Interrupting his laundry sorting, I hugged myself to Jasper and tilted my head back. "She's a role model to us all, honestly."
"I think Edward might disagree with you there. You are aware it's passed two in the morning?" I pursed my lips, considering that for a second.
"Oh, well. It's Saturday." Jasper chuckled softly. He lifted me, then, settling me so that I had my legs wrapped around his waist. I had the high ground now, taller than him in this position, and I used it to kiss him before he could admonish me some more.
Jasper, as always, was wise to my efforts. I could tell from his rueful smile when we broke apart, though he made no further attempts to continue our circular arguing from earlier.
"Talk only does so much good," Jasper murmured, carrying me over to the bed. "And we'll have our action soon enough."
As with most things, Jasper was right about that.
Alice's visions were accurate enough to pinpoint the date that the Volturi summons would arrive. On September 30th, there it was in our mailbox, just as Alice had seen.
The summons came on thick, creamy paper that felt heavy in my hand. Someone had etched my name on the front—my full name. Maisie Lynn Thompson written in a hand that reminded me of historical documents from centuries ago.
It was snowing, as always, big, fat, wet flakes since it was only September and not yet cold enough for the drier snow. I tucked the summons into my jacket, fearful that the snowflakes would smudge the ink should they fall on that creamy paper.

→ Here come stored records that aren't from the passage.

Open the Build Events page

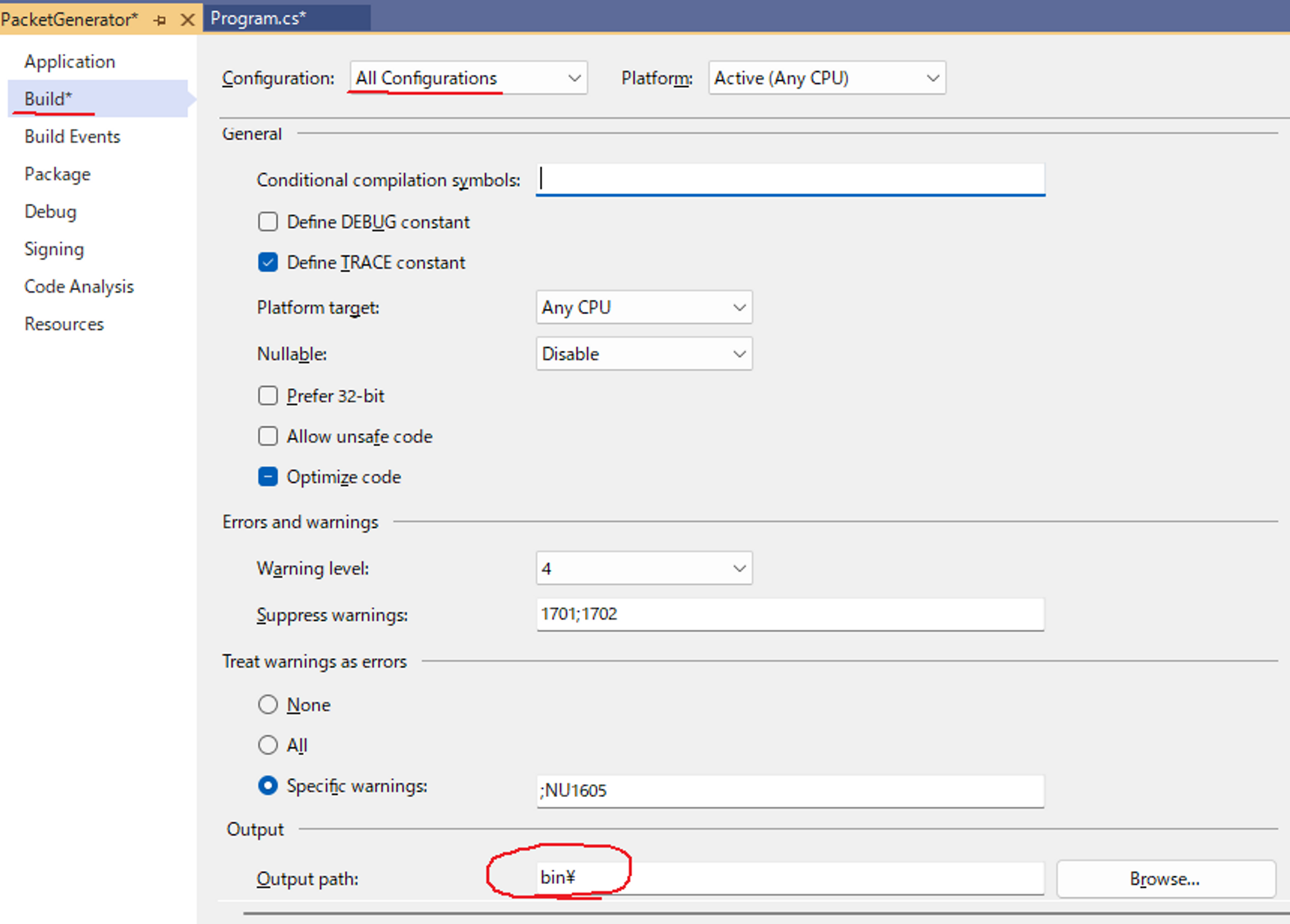click(x=72, y=137)
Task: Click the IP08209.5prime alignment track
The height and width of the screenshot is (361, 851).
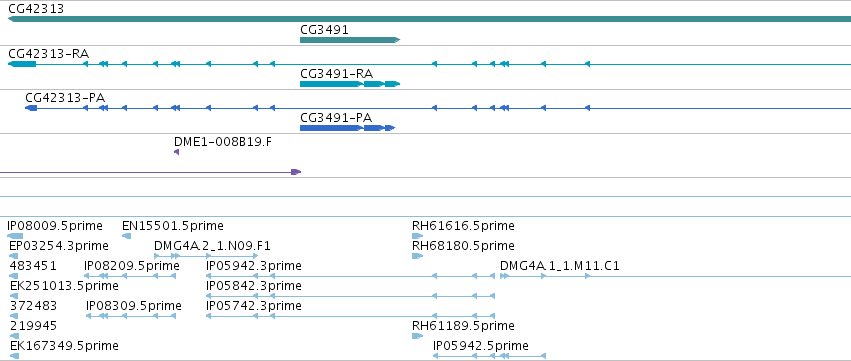Action: pos(130,276)
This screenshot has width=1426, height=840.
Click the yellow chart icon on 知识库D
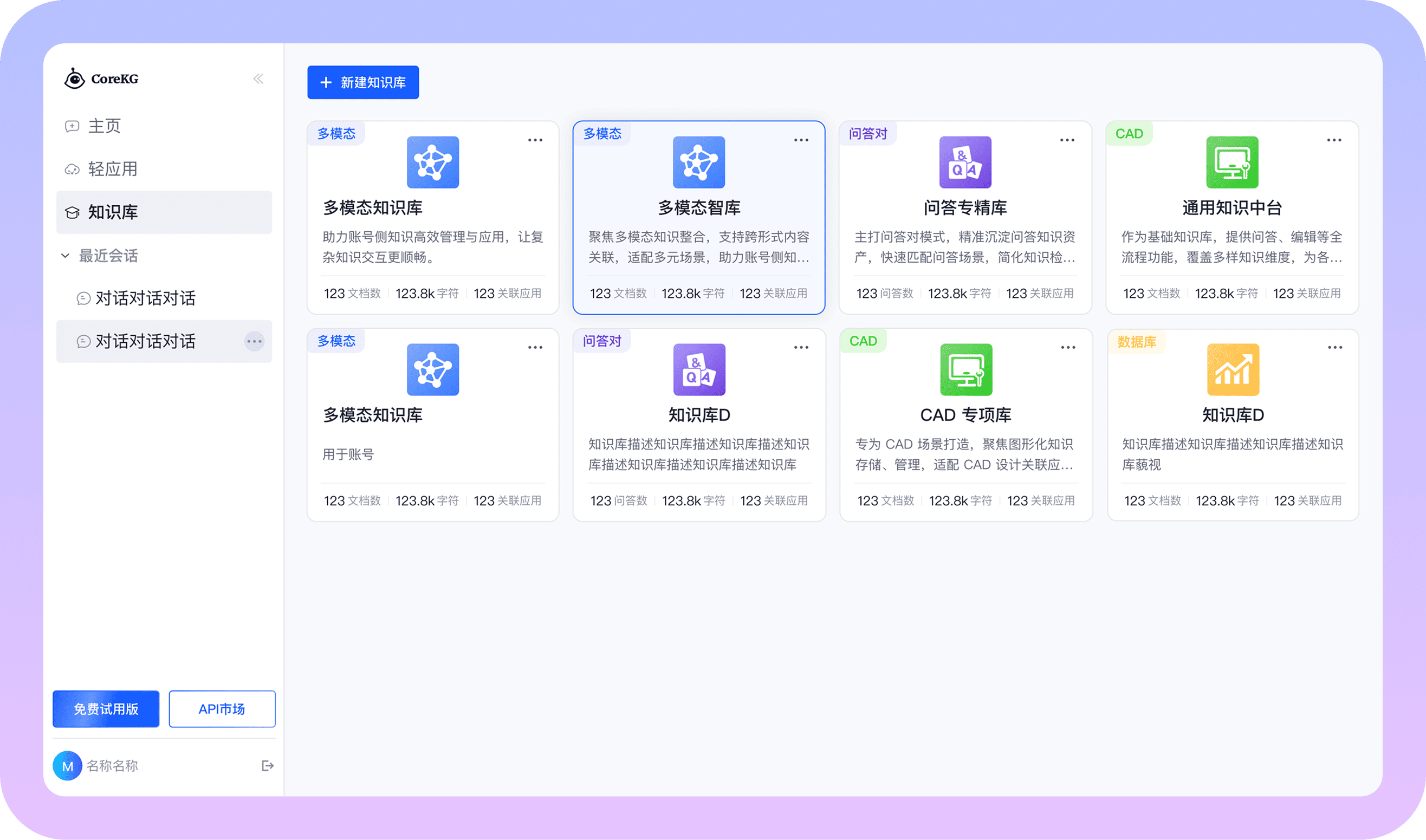coord(1232,369)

I only made it so far as the doorway. As soon as the door shut behind me, I slid down it, my slowed heartbeat now pounding in my chest. Jasper, damn him, was off hunting with Edward and Jasmine, and I couldn't wait for him to get back. Instead, sitting with my back to the door, I pulled the summons back out of my jacket now that it was safe from the snowfall.
Turning it in my hands, I realized it was sealed with wax on the back. The wax was the deepest shade of red, bordering on black, and stamped with a seal of an intricate letter V. I slipped my nail beneath it to break the seal, unfolding the creamy paper. Unfolded, it made a perfect square of parchment, with the same looping, swirling handwriting in the middle.
Dearest Maisie,
Tales of your adventurous nature have reached our collective ears here in Voltaire. Excuse us for being so forward, but we would be honored to make your acquaintance.
Your presence is required on October 10th. Dress appropriately.
There were no signatures.
I was not invited. I was required. What a classy way to say 'show up on this date or you're dead'.
But… 'dress appropriately'. What the hell was that supposed to mean?
A/N: A little montage to get us through some time before the meeting with the Volturi. We'll revisit Tanya at a later date, but I've always considered her the 2nd most vengeful of the Denali sisters. Besides, she doesn't have the friendship with Maisie that Kate does.